There were 4,098 small leather businesses operating in Italy during the first six months of 2022, a significant decline from the 4,482 that were operating in 2019, according to Assopellettieri, the Italian leather goods manufacturers association. (About three-quarters of those businesses have nine or fewer employees, it said.)

Franco Gabbrielli, the association’s president, said the coronavirus pandemic contributed to many of the closures, describing the surviving businesses “as like small boats in a tempest.”

He said there generally were two paths for such small leather companies today.
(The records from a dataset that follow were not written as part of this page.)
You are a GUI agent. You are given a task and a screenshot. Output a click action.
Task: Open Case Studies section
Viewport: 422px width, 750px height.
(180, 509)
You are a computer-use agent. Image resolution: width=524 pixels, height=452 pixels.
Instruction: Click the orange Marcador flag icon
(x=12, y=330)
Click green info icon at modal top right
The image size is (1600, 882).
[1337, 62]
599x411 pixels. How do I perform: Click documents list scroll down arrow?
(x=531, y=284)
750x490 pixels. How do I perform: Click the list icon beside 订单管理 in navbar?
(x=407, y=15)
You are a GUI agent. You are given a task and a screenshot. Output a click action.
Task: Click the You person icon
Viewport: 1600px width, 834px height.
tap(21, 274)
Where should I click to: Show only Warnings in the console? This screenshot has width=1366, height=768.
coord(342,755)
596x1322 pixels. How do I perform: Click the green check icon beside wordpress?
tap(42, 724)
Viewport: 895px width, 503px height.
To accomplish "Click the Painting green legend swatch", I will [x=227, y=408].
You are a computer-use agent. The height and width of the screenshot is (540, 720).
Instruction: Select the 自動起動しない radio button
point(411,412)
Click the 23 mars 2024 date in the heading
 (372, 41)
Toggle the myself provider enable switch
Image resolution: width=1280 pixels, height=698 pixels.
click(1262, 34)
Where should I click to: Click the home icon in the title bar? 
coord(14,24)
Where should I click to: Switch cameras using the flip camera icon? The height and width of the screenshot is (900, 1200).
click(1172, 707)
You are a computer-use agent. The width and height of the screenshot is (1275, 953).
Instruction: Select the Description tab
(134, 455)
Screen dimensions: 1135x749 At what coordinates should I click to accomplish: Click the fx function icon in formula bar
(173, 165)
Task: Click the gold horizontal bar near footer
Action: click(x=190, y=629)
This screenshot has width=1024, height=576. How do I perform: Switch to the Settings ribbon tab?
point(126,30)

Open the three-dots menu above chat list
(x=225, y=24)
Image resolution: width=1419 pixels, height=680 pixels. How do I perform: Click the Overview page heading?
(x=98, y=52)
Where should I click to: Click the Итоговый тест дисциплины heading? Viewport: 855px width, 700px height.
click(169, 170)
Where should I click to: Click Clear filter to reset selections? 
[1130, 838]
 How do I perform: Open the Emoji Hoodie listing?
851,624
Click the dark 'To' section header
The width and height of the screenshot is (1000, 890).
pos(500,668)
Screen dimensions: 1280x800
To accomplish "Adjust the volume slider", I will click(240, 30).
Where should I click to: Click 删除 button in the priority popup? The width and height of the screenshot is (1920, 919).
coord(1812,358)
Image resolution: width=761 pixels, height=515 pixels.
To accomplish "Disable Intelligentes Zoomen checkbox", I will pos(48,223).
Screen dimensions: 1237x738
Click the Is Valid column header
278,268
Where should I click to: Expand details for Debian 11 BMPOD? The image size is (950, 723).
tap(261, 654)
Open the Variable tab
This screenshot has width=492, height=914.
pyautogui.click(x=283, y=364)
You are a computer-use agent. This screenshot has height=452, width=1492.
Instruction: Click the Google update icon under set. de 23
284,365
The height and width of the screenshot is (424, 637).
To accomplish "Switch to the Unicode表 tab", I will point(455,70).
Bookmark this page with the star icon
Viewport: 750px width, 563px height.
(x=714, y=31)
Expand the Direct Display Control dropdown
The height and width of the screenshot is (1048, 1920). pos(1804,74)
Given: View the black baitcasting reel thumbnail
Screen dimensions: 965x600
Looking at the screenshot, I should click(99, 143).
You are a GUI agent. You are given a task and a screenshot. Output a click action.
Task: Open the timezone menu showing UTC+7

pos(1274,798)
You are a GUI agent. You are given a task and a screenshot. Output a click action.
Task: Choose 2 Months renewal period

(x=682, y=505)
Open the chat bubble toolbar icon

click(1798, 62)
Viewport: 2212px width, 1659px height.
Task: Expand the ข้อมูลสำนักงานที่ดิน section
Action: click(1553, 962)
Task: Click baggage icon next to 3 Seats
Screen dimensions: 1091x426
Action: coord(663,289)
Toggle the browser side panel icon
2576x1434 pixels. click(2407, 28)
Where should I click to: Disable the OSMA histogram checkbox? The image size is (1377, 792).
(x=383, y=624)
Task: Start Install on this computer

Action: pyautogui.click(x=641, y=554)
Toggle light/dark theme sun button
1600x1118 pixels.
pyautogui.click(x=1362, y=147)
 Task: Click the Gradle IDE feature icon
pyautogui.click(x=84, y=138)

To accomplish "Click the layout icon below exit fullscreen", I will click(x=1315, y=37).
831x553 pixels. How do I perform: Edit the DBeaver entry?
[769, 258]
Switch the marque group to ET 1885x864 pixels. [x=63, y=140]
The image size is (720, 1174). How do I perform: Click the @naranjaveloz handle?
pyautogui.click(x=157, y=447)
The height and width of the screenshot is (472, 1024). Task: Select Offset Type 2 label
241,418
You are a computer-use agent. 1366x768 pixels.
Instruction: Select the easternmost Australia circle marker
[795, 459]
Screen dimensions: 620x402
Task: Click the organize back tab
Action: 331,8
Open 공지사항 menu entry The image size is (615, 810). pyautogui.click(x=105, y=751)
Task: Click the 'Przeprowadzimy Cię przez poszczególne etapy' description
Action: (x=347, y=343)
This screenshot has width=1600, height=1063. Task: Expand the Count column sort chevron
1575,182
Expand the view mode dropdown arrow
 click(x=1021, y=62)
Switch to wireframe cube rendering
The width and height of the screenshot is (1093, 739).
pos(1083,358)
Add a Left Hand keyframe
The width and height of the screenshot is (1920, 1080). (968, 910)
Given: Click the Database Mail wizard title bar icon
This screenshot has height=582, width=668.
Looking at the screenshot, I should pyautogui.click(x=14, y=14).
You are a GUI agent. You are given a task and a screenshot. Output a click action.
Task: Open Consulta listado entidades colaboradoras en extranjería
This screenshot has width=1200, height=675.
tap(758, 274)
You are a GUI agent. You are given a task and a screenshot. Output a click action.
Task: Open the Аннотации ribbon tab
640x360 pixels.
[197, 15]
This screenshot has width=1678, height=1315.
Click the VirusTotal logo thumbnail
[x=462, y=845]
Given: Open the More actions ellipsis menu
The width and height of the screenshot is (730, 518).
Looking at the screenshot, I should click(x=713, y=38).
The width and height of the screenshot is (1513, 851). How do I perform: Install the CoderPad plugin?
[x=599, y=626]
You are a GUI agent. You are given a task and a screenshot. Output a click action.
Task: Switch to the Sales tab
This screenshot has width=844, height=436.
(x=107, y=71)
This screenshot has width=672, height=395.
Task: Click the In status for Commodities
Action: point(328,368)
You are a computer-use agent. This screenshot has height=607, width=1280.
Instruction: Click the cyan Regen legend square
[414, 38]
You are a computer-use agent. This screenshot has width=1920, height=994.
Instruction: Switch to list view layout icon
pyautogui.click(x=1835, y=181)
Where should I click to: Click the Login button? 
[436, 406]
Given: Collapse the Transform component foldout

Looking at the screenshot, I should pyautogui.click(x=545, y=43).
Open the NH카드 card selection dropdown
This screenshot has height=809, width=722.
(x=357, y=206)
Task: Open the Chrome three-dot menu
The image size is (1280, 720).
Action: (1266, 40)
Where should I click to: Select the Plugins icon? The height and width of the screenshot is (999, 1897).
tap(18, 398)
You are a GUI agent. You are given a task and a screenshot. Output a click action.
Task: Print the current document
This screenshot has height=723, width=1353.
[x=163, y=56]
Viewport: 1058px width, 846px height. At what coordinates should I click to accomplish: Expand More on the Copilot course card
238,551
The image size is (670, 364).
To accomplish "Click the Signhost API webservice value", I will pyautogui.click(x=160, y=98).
One is to handle production for large luxury brands. “This is positive,” he said, as “fashion houses introduce technology and invest.”

The other is to produce only in-house collections, but he said that they would suffer in the long term: “It’s a global market now, and to communicate requires massive investment.”

Mark Farhat Giusti, the creative director and founder of the leather goods label Mark/Giusti and a lecturer at the Istituto Marangoni design school in Milan, echoed the comments: “Beautiful craftsmanship alone is no longer enough; you need a unique selling point.”

But some observers say Italy’s approach to such work is not driven by monetary success.

“You might not get rich as an artisan, but it will make you happy,” said Alberto Cavalli, director of the Cologni Foundation for the Métiers d’Art and of the Michelangelo Foundation, both nonprofit organizations that support craftsmanship.

“There remains a mind-set here that producing something well will offer a lasting satisfaction,” Mr. Cavalli said, referring to the Italian concept of “la bella figura.” “It’s connected with our ideal of lifestyle living well.”

As for Mr. Zanaboni, he continues to be committed to his regional market, recalling a frustrating attempt to export his straps. “Customs even asked me to specify if my ostrich leather was male or female,” he said, incredulous.

“My customers set their own trends, according to their tastes and passions,” he said. And he always relies on his creativity: “I can always manage to invent something.”